The Service Principal Name

Each server instance must register a unique service principal name (SPN) to identity itself, and the client must specify the same SPN when it connects to the server.

An SPN for an instance of SPSS® Modeler Server has the form:

     modelerserver/<host>:<port>

For example:

     modelerserver/jdoemachine.spss.com:28054

Note that the host name must be qualified with its DNS domain (spss.com in this example), and the domain must map to the Kerberos realm.

The combination of host name and port number makes the SPN unique (because each instance on a given host must listen on a different port). And both client and server already have the host name and port number and so can construct the appropriate SPN for the instance. The additional configuration step required is to register the SPN in the Kerberos database.

Registering the SPN on Windows

If you are using Active Directory as your Kerberos implementation, use the setspn command to register the SPN. To run this command, the following conditions must be satisfied:

  • You must be logged on to a domain controller
  • You must run the command prompt with elevated privileges (run as administrator)
  • You must be a member of the Domain Admins group (or have had the appropriate permission delegated to you by a domain administrator)

For more information, refer to the following articles:

For the default instance, listening on the standard port (28054, for example) and running under the Local System account, you must register the SPN against the server computer name. For example:

     setspn -s modelerserver/jdoemachine.spss.com:28054 jdoemachine

For each subsequent (profile) instance, listening on a custom port (for example, 29000) and running under an arbitrary user account (for example, jdoe) with the option start_process_as_login_user set to Y, you must register the SPN against the service user account name:

     setspn -s modelerserver/jdoemachine.spss.com:29000 jdoe

Note that in this case (when the service account is other than Local System), registering the SPN is not sufficient to enable a client to connect. Additional configuration steps are described in the next section.

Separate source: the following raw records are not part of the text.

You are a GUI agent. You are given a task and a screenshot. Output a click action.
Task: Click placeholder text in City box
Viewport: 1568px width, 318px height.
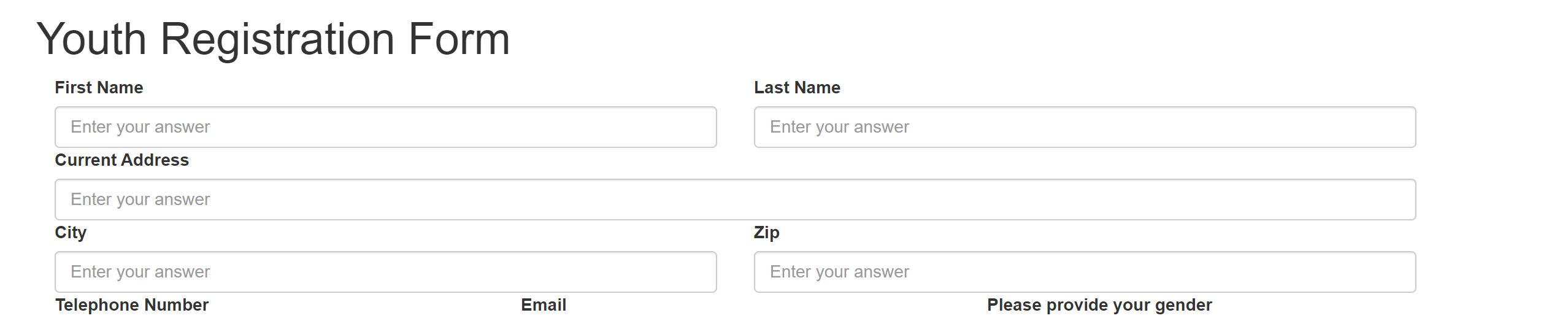[140, 272]
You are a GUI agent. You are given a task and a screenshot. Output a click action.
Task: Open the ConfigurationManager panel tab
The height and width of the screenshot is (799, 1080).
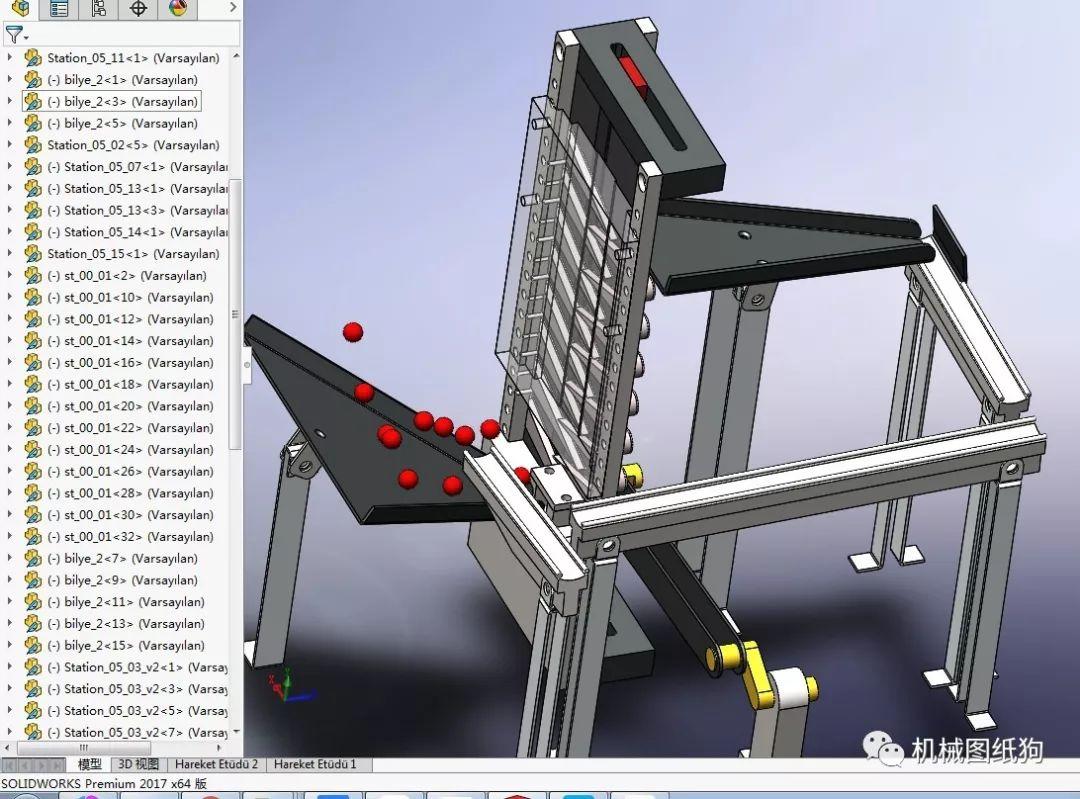pos(97,9)
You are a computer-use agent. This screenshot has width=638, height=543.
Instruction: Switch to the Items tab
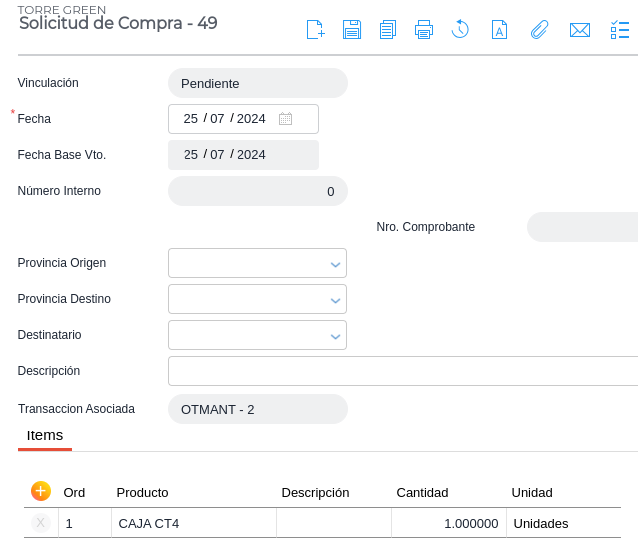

To see which SPNs are registered to the account jdoe:

     setspn -l jdoe

Registering the SPN on UNIX

If you are using Active Directory as your Kerberos implementation, you can use the setspn command as described in the previous Windows section; this assumes you have already created the computer or user account in the directory. Or you can use ktpass, as illustrated in Configuring IBM SPSS Modeler Server on UNIX and Linux.

If you are using some other Kerberos implementation, then use the Kerberos administration tool to add the service principal to the Kerberos database. To convert the SPN to a Kerberos principal you must append the name of the Kerberos realm. For example:

     modelerserver/jdoemachine.spss.com:28054@MODELERSSO.COM

Add this same principal and password to the server's keytab. The keytab must contain an entry for every instance running on the host.